What you need to do: Your output should be the entries below, from the first line up to and including the line with "Select the STEP", reproduced exactly and with no other lines.

(Beginning of Source material)

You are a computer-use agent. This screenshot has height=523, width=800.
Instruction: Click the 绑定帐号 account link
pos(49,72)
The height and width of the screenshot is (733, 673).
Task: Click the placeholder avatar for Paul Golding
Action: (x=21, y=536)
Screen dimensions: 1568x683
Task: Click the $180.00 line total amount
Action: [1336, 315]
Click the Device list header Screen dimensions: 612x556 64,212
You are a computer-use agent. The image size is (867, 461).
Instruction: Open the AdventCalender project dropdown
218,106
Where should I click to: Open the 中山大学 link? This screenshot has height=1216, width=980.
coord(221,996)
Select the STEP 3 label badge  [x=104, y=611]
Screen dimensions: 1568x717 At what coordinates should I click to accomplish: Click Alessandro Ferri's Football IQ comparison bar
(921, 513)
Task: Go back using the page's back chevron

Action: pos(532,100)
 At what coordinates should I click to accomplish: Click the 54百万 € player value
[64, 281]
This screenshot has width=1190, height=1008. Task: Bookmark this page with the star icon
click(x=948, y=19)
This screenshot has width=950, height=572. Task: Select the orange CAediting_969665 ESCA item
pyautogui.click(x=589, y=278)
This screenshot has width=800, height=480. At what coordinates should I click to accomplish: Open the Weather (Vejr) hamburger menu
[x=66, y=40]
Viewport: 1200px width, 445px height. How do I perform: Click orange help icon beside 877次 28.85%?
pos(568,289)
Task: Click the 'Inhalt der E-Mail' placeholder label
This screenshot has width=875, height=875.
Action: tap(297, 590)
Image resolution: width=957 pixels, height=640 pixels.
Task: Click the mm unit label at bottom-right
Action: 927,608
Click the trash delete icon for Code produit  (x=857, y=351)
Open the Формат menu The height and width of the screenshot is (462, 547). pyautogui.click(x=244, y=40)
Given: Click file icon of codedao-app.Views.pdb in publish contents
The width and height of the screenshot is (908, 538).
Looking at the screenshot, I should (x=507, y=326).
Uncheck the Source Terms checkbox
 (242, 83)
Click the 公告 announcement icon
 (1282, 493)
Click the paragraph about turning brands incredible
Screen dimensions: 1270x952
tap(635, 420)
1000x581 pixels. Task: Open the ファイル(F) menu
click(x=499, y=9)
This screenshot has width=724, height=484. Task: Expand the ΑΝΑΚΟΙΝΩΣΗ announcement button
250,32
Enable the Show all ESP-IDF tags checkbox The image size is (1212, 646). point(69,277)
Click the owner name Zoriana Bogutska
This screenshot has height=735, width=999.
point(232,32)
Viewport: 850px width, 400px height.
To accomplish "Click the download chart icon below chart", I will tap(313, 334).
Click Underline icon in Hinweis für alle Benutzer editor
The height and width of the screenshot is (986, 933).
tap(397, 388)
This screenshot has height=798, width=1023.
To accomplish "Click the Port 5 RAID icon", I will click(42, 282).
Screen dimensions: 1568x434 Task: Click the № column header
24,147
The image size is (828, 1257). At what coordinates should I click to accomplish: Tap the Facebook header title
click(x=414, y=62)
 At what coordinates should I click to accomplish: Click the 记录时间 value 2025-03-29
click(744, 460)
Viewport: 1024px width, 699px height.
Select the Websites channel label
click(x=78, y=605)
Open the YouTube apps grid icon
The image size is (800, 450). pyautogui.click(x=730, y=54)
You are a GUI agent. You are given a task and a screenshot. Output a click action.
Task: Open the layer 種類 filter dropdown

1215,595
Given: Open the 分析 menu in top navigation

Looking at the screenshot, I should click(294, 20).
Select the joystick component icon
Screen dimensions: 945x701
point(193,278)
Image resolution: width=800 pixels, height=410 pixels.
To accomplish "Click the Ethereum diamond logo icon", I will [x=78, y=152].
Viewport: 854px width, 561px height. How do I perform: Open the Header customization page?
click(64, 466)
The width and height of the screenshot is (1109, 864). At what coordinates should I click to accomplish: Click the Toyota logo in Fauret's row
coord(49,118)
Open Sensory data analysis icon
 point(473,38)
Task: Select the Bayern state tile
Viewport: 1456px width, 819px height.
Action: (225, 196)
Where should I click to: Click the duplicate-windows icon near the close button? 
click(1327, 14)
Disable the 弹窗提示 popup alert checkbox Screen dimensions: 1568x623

(End of Source material)

Answer to this task:
You are a computer-use agent. This screenshot has height=523, width=800.
Instruction: Click the 绑定帐号 account link
pos(49,72)
The height and width of the screenshot is (733, 673).
Task: Click the placeholder avatar for Paul Golding
Action: (x=21, y=536)
Screen dimensions: 1568x683
Task: Click the $180.00 line total amount
Action: [1336, 315]
Click the Device list header Screen dimensions: 612x556 64,212
You are a computer-use agent. The image size is (867, 461).
Instruction: Open the AdventCalender project dropdown
218,106
Where should I click to: Open the 中山大学 link? This screenshot has height=1216, width=980.
coord(221,996)
Select the STEP 3 label badge  [x=104, y=611]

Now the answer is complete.